:: Your goal ::
Replace "strikethrough" with "underline" in the data from the line containing "Where should I click to: Apply" through the end of the data, and reproduce only those lines with everything else unchanged. Leave the pictures out of the output.

:: Material for this exercise ::
━━━
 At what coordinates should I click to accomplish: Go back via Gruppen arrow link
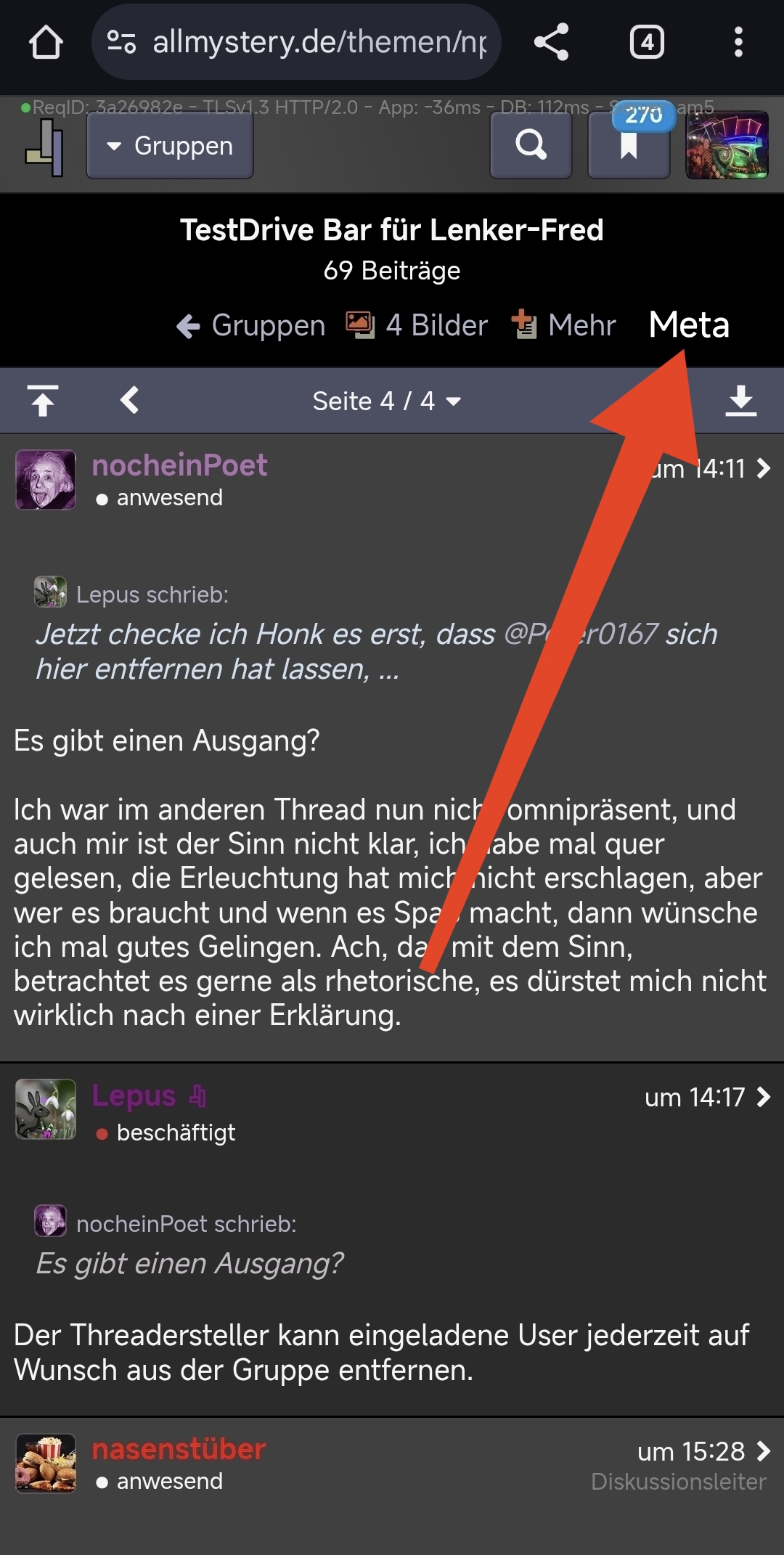250,326
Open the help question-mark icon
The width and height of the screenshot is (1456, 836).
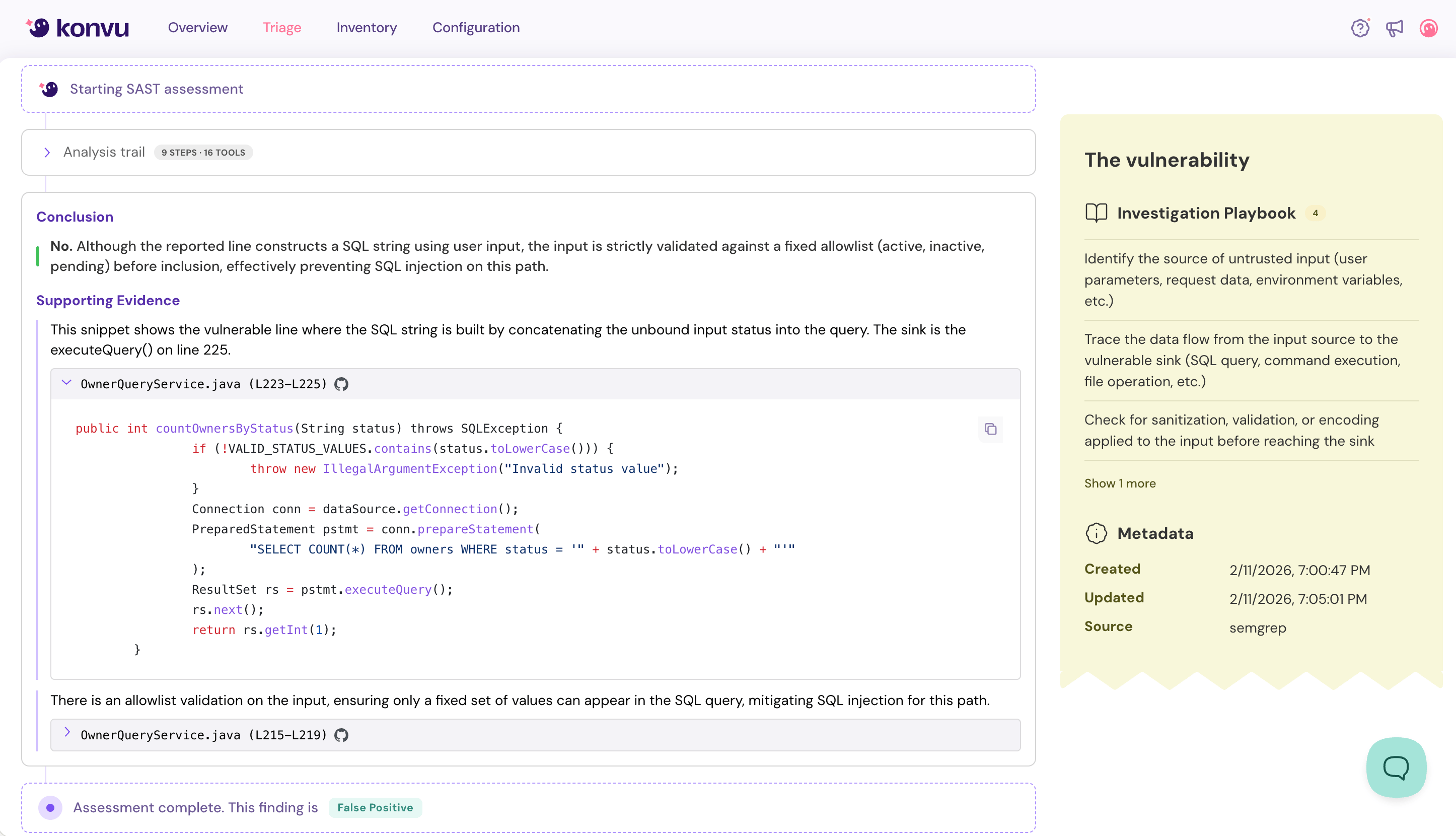[x=1359, y=28]
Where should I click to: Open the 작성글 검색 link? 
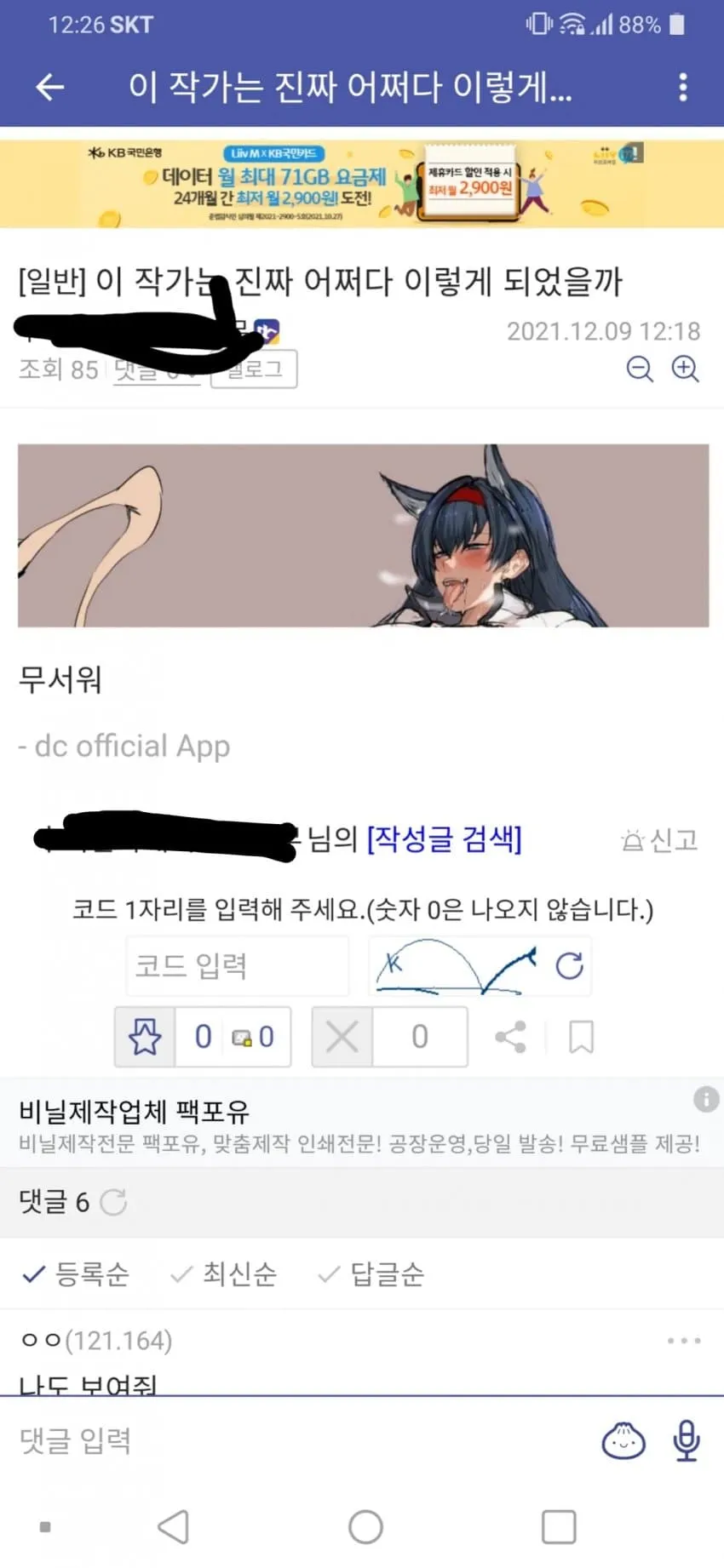coord(444,839)
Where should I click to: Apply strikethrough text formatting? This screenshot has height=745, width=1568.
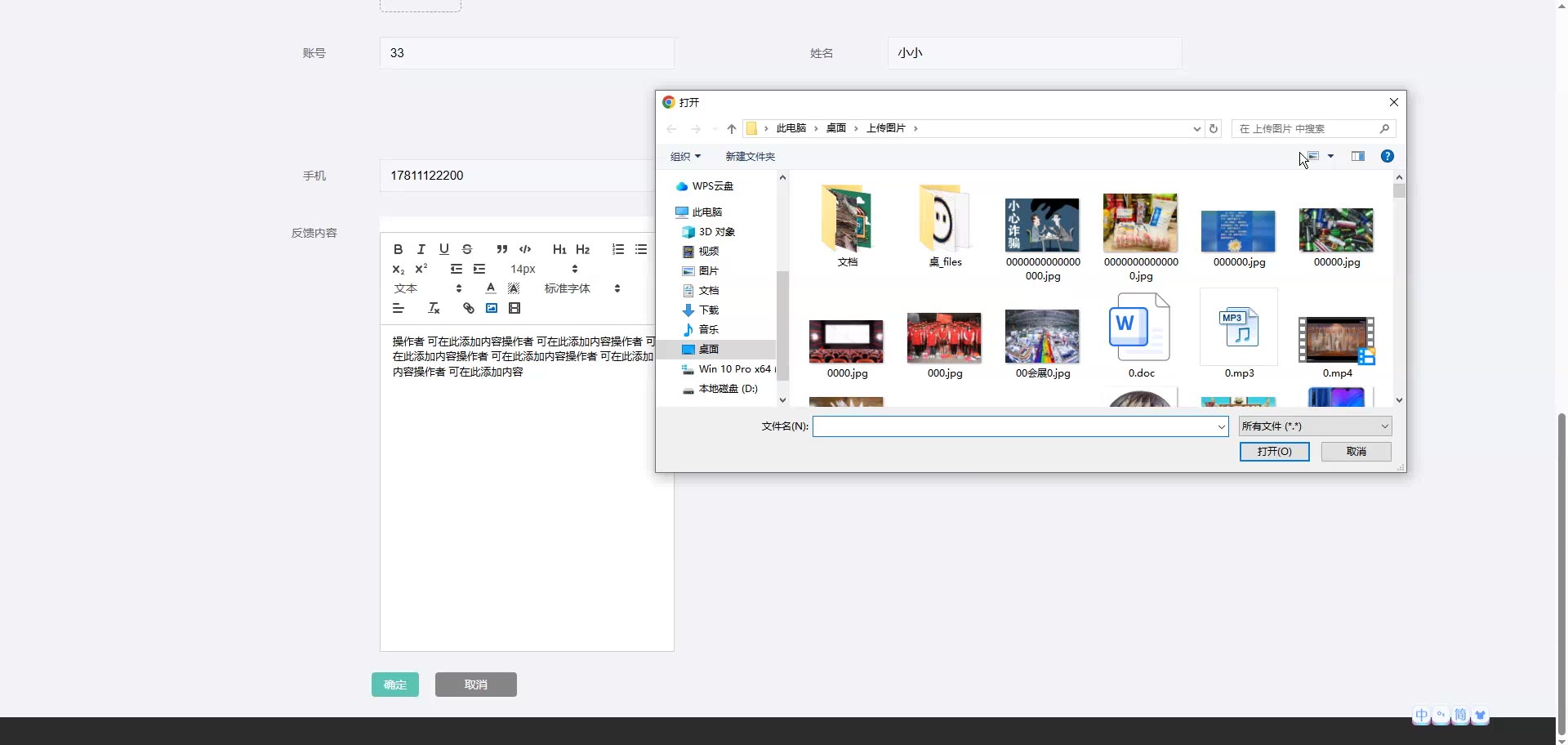coord(467,249)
━━━
:: Solved exercise ::
Where should I click to: Apply underline text formatting? This screenshot has height=745, width=1568.
coord(467,249)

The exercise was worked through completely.